Recorded data:
▼
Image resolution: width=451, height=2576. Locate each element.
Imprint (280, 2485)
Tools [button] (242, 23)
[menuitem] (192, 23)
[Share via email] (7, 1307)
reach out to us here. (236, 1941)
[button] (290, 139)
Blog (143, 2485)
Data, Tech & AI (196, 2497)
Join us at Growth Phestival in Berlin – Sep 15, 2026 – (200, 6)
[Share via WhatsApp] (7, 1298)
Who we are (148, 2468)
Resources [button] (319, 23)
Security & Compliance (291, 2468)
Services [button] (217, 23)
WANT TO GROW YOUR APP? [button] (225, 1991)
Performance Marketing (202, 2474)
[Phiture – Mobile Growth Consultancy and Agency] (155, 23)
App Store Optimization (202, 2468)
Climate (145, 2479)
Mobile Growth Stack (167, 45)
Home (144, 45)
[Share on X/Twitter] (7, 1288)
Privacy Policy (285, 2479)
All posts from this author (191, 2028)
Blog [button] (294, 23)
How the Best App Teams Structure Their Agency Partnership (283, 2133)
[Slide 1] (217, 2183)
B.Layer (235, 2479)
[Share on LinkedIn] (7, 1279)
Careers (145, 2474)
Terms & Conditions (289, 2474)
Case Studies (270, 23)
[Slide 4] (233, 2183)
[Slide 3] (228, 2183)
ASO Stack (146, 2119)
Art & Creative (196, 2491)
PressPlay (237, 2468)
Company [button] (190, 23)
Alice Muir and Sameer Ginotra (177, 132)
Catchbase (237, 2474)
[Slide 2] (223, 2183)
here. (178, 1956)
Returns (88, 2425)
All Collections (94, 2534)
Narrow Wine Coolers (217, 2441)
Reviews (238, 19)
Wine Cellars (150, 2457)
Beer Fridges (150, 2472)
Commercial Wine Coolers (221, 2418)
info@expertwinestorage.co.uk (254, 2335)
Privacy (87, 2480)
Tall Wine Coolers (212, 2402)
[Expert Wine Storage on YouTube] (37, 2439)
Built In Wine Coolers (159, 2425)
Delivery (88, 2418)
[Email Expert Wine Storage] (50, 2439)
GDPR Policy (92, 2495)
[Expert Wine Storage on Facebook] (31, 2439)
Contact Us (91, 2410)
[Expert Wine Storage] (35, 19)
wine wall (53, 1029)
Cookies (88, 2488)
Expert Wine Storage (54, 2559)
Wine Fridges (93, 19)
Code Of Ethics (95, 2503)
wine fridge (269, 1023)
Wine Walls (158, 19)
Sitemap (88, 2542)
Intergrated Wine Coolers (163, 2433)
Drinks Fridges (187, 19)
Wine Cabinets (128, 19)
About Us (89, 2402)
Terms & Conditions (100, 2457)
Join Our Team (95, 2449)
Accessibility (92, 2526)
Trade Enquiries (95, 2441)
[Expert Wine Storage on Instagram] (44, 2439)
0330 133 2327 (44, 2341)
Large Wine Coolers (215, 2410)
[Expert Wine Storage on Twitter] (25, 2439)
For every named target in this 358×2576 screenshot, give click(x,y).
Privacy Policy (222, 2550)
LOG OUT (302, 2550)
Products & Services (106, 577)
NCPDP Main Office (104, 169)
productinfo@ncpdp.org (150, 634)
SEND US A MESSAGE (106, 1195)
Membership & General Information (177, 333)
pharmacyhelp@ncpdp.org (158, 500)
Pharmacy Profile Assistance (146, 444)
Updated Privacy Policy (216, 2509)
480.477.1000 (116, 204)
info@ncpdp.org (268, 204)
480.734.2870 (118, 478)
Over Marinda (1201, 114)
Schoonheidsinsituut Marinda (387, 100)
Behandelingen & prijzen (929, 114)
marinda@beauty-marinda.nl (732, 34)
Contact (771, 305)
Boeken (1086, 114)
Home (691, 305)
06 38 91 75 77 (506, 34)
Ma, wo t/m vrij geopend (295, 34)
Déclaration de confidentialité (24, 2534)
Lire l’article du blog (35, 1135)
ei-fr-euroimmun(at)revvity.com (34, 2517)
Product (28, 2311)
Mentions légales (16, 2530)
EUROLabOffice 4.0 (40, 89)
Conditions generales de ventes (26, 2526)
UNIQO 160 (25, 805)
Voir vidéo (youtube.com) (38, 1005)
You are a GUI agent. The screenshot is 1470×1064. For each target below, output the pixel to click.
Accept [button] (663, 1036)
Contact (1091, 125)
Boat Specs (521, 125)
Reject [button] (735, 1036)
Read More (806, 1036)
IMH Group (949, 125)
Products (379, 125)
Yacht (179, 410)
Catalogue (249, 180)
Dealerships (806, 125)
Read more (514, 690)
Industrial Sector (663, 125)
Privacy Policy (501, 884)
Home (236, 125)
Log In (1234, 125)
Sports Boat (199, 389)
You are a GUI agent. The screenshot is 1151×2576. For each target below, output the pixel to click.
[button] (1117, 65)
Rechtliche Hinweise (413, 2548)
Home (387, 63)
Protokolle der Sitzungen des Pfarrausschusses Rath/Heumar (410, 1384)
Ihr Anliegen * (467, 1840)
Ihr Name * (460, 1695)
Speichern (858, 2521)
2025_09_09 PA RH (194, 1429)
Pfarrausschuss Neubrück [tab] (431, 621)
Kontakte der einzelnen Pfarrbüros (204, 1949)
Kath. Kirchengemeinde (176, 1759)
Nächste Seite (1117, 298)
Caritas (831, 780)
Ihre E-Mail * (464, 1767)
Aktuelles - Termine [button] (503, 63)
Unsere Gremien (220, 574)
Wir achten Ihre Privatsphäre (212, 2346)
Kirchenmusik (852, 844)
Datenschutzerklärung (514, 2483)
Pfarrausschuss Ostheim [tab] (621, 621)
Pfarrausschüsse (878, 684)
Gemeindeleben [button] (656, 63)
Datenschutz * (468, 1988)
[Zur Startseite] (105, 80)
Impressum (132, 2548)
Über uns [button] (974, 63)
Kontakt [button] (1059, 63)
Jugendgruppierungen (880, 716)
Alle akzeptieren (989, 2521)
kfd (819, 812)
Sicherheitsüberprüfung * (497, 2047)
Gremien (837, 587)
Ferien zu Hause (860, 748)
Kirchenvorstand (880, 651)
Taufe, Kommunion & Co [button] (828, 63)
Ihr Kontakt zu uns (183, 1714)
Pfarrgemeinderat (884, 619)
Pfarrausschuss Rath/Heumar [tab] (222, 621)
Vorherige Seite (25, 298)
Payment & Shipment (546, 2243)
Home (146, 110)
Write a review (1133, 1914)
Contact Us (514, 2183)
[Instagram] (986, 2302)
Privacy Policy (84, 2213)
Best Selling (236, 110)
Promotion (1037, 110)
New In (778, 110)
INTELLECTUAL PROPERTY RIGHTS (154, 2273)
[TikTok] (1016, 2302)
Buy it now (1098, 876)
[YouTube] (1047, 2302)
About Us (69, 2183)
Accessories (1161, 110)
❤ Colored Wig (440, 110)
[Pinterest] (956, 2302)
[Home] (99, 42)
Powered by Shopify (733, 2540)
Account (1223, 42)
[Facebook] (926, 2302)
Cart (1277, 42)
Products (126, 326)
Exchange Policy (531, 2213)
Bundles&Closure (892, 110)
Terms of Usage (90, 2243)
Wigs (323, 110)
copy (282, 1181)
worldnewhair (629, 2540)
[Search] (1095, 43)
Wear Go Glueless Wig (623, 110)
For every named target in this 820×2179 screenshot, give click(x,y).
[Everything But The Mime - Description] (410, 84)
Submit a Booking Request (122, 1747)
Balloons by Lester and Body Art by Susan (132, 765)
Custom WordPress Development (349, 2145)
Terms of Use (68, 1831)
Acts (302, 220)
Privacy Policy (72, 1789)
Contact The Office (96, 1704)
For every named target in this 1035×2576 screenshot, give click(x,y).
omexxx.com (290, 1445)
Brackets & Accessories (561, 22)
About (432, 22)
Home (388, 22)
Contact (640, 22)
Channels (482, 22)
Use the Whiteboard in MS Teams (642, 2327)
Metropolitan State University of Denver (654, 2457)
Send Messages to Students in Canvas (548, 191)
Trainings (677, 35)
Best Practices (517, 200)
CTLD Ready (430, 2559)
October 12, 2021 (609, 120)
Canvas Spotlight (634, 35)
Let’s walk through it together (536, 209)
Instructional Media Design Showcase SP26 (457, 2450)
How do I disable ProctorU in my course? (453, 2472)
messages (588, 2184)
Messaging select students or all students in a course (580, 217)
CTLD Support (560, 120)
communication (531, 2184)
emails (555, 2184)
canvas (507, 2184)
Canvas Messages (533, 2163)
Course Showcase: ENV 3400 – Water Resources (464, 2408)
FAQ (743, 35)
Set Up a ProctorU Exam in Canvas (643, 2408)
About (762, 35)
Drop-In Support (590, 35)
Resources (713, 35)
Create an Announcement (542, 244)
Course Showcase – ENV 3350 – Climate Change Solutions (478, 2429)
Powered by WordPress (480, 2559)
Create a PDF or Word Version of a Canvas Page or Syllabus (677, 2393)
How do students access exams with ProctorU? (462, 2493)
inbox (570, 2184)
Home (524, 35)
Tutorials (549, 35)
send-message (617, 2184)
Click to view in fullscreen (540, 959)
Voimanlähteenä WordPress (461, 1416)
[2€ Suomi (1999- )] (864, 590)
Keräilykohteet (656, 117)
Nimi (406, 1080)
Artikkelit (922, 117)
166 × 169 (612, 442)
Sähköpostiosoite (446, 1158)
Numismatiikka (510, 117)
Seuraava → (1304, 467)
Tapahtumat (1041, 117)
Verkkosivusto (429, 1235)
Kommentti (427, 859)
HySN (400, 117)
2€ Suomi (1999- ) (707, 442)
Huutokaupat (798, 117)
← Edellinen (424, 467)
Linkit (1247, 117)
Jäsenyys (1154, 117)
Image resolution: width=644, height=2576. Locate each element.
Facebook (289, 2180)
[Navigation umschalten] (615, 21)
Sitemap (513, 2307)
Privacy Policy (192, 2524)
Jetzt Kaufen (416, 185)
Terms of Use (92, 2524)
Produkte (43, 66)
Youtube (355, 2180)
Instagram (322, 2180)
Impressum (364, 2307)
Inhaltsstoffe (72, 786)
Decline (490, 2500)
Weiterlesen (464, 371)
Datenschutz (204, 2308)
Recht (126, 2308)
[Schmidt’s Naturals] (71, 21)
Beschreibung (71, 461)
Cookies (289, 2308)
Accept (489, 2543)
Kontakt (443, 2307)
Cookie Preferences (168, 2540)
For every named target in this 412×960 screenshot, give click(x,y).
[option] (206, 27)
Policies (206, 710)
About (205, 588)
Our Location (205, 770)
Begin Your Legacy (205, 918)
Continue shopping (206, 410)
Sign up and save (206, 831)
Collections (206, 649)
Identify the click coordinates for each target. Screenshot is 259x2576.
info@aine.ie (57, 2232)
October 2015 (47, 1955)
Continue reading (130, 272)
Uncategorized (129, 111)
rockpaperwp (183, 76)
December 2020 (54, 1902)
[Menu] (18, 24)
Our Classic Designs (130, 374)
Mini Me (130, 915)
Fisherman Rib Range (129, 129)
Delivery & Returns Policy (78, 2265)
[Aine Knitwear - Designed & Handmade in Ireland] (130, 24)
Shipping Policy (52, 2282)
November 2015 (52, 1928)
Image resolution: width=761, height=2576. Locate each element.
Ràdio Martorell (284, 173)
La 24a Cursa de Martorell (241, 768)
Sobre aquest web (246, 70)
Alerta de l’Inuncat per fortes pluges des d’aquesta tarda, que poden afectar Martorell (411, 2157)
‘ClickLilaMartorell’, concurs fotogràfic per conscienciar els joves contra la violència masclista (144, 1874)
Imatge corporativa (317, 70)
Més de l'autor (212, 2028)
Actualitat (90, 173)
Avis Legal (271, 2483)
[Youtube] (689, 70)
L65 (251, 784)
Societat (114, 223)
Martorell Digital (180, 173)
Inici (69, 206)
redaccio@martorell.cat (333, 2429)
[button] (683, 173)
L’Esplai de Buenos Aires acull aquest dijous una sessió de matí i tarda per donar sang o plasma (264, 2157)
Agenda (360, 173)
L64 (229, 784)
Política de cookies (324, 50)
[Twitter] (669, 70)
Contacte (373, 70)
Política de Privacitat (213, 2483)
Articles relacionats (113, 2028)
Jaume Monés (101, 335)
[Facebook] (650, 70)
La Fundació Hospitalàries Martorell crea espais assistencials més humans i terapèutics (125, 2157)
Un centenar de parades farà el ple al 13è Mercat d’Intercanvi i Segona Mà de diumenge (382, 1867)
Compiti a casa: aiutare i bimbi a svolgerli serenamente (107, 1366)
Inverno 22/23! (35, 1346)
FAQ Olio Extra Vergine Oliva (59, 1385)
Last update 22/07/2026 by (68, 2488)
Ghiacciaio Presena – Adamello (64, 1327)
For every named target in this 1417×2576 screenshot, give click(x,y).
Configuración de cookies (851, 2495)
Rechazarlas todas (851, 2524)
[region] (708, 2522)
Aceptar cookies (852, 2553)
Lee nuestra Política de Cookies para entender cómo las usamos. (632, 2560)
▲
Only one stretch of the entries above is wanted: the lines from the one containing "Pfarrausschuss Rath/Heumar [tab] (222, 621)" through the one containing "New In (778, 110)". Please reproduce it exactly.

Pfarrausschuss Rath/Heumar [tab] (222, 621)
Vorherige Seite (25, 298)
Payment & Shipment (546, 2243)
Home (146, 110)
Write a review (1133, 1914)
Contact Us (514, 2183)
[Instagram] (986, 2302)
Privacy Policy (84, 2213)
Best Selling (236, 110)
Promotion (1037, 110)
New In (778, 110)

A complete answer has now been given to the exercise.